Lydia Millet delivers the celebrity goods with Love in Infant Monkeys

Love in Infant Monkeys is the most thought provoking short story collection since Judy Budnitz’s Flying Leap (if you haven’t read it, read it!). In seamless prose beset with wit and an overzealous imagination, Lydia Millet has turned out a collection of great wonder and sadness.

In this land of famous people and the animals they have been associated with, Millet weaves characters’ inner monologues into something both beautiful and disturbing.

Madonna struggles with identity, fame, and speaking British in the introductory story, “Sexing the Pheasant,” which is both hilarious and sad in its foray into the mind of a pop-goddess: "Guy looked good with his 12-bore. He was a nature boy. It was sexy on him, esp. with the faux-Cockney stylings. (“Mockney.” Use in moderation). Basically if a man had a gun it was like a double cock."

What we don’t know when we open this fun, harmless looking book flap (it’s got a banana on the cover for Pete’s sake) is just how much we don‘t know. Not only about celebrities, or animals, but about what their lives could be.

As I was reading, I felt constantly intrigued and filled with the desire to Google each person in the book. Did Tesla really obsess over pigeons? Did Thomas Edison kill an elephant or have a servant named Vasil Golakov? It had me thinking: how much of this is life and how much of it is fantasy? Quite an interesting dynamic in the often one-dimensional accounts we have of the rich and famous.
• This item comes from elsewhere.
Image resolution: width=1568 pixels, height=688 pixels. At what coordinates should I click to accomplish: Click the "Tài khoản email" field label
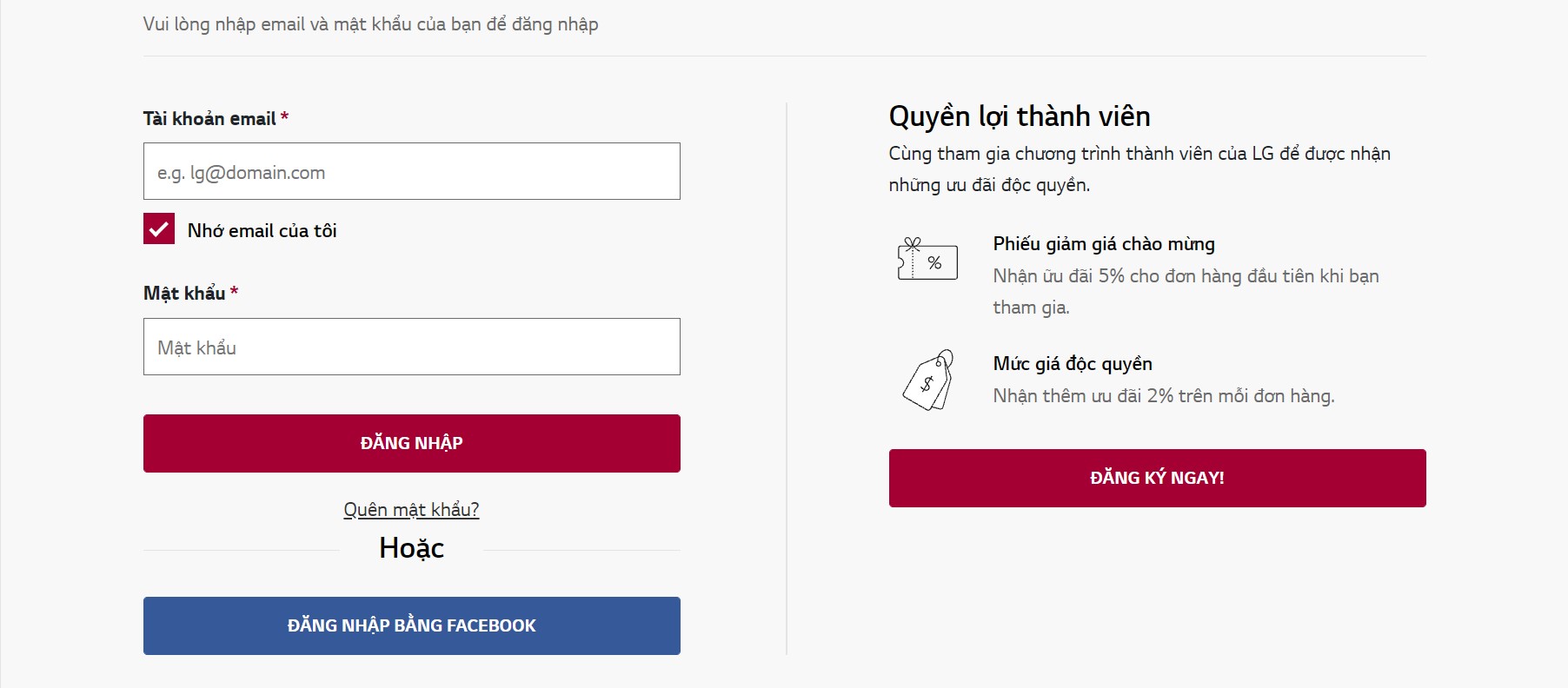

And while there is the occasional jab or foray into comedy, this is actually a very sad, wild-eyed, book of truth. Every story has people trapped in one way or another. If it is isn’t in the actions of their past or present, it is within the unyielding barrier of their own souls.

The show stoppers are most definitely, “Girl and Giraffe” and “Tesla and Wife.” While all the stories have substantial depth and charm, these are the ones with the real chutzpah. In these, the animals and the situations in which they are placed hit a nerve much more damaging than any of the rest. There is something more real about this and much more personal. For me, this is literary magic at its finest.

At times, a few of the other stories do tend to lose a bit of their luster with too subtle endings that simply drop off into nothingness. We are left with too many questions and too many loose ends to satisfy our burgeoning curiosity.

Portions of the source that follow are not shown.